I Care about What Politics Does
I’d always been a pretty political guy: I’ve enjoyed following the strategery, debating tactics, arguing historical counter‐factuals, and memorizing statistics. It’s like sports, except at the end you’re left with more than just entertainment—which is scary when you realize that the winners of this “game” get, instead of trophies, power to control other people.
A lot of libertarians aren’t like that. Not that my fellow travelers in the liberty movement are unique in that way; most Americans aren’t political animals. For good reason: as George Mason University law professor (and Cato adjunct scholar) Ilya Somin has detailed in his excellent and often counterintuitive book “Democracy and Political Ignorance,” it makes no rational sense learning political intricacies when your vote is insignificant. Indeed, one measure of a country’s health and stability is how little its citizens feel a need to engage with politics. People are busy with jobs, kids, hobbies, and other much more important concerns.

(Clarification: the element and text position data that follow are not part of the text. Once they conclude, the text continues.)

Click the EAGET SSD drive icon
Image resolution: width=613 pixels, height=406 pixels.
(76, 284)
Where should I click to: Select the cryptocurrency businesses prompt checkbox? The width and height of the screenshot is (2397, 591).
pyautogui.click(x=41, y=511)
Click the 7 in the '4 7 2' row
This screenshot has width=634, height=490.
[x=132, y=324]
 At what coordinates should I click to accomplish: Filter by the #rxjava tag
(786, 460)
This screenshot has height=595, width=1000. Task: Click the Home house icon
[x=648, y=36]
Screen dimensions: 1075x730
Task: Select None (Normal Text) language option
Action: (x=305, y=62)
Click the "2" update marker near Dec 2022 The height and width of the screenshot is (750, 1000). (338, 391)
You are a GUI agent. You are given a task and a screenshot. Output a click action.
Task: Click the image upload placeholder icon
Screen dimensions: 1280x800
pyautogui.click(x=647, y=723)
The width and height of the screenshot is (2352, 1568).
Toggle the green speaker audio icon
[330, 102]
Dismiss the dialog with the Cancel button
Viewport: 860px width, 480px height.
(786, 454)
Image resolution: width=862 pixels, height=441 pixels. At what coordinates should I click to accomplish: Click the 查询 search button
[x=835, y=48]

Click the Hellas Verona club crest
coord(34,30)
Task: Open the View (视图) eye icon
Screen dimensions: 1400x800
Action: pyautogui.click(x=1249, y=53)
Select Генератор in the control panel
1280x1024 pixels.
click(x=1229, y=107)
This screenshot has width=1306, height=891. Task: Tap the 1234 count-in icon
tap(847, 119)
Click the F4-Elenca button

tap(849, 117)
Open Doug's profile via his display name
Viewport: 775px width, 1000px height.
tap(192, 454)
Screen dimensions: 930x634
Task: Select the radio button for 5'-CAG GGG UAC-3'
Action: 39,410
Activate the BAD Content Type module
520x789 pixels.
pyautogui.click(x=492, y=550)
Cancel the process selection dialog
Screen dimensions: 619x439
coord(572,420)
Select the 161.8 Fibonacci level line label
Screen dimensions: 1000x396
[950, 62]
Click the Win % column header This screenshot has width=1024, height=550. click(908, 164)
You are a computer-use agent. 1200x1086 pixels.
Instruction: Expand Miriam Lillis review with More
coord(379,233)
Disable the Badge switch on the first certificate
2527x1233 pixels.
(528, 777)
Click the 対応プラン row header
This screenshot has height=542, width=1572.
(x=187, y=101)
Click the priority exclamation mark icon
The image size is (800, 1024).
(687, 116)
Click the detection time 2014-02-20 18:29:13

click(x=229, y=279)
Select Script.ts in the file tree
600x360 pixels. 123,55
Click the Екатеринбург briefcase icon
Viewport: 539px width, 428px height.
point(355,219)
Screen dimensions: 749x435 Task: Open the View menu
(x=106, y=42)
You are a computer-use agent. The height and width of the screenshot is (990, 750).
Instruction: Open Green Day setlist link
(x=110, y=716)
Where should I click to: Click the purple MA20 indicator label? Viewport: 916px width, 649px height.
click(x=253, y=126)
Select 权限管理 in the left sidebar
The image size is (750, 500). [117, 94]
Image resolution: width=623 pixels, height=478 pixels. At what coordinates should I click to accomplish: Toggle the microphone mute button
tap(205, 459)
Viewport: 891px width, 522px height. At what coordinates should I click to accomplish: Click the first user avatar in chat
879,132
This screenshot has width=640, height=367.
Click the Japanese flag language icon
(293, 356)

Of course, self‐identified libertarians are very much into small‐p politics—honing ideological consistency, identifying the best policies, criticizing government—but many simply think getting “into the muck” of capital‐P Politics is a waste of time, especially when both major parties have strong statist aspects. This is probably most true for the staunchest non‐interventionists.
There’s nothing necessarily wrong with that perspective, but I’ve never been that way. I care a lot about political outcomes and have figured that the best way I can advance them, especially given my skill set and particular interest in legal policy and judicial nominations, is to work within the system rather than ignore it.
Voting With a Clean Conscience
Professionally I build unconventional coalitions, engaging whichever politicians and interest groups can help on any given issue. For example, I’ve joined dozens of organizations on Supreme Court amicus briefs and regularly meet with a range of politicians. But politics is different from the policy world in that you’re more often choosing the lesser of two evils, working against a candidate’s opponent more than for the candidate himself. That often involves supporting candidates who don’t score very high on libertarian purity tests, like George W. Bush, John McCain, and Mitt Romney, but whose party professes to care about and be influenced by classical‐liberal ideas and whose executive and judicial appointments I would prefer.
Granted, I only became a citizen two years ago, so this will be the first presidential election where I can actually vote. (My first non‐presidential vote, in 2014, was to legalize marijuana in D.C.—not that Johnson needs to make it his leading issue—after which I promptly moved to Virginia.) But I consider voting to be my least important political activity, which is a good thing given how unpalatable the suitors are for my first time.
No, this year, when both the Republicans and Democrats are poised to nominate the most godawful presidential candidates imaginable, count me out of conventional politics. I’ll instead be with the too‐cool‐for‐school black‐leather‐jacket crowd that decrees “a pox on both your houses” before retiring to its absinthe snifters and e‐cigars.
So far, I’ve found being an attitudinal libertarian to be cathartic. It’s a better way of dealing with this political season’s frustrations than arguing with your conscience about whether “Crooked Hillary” or “Fraudulent Donald” would be least unacceptable.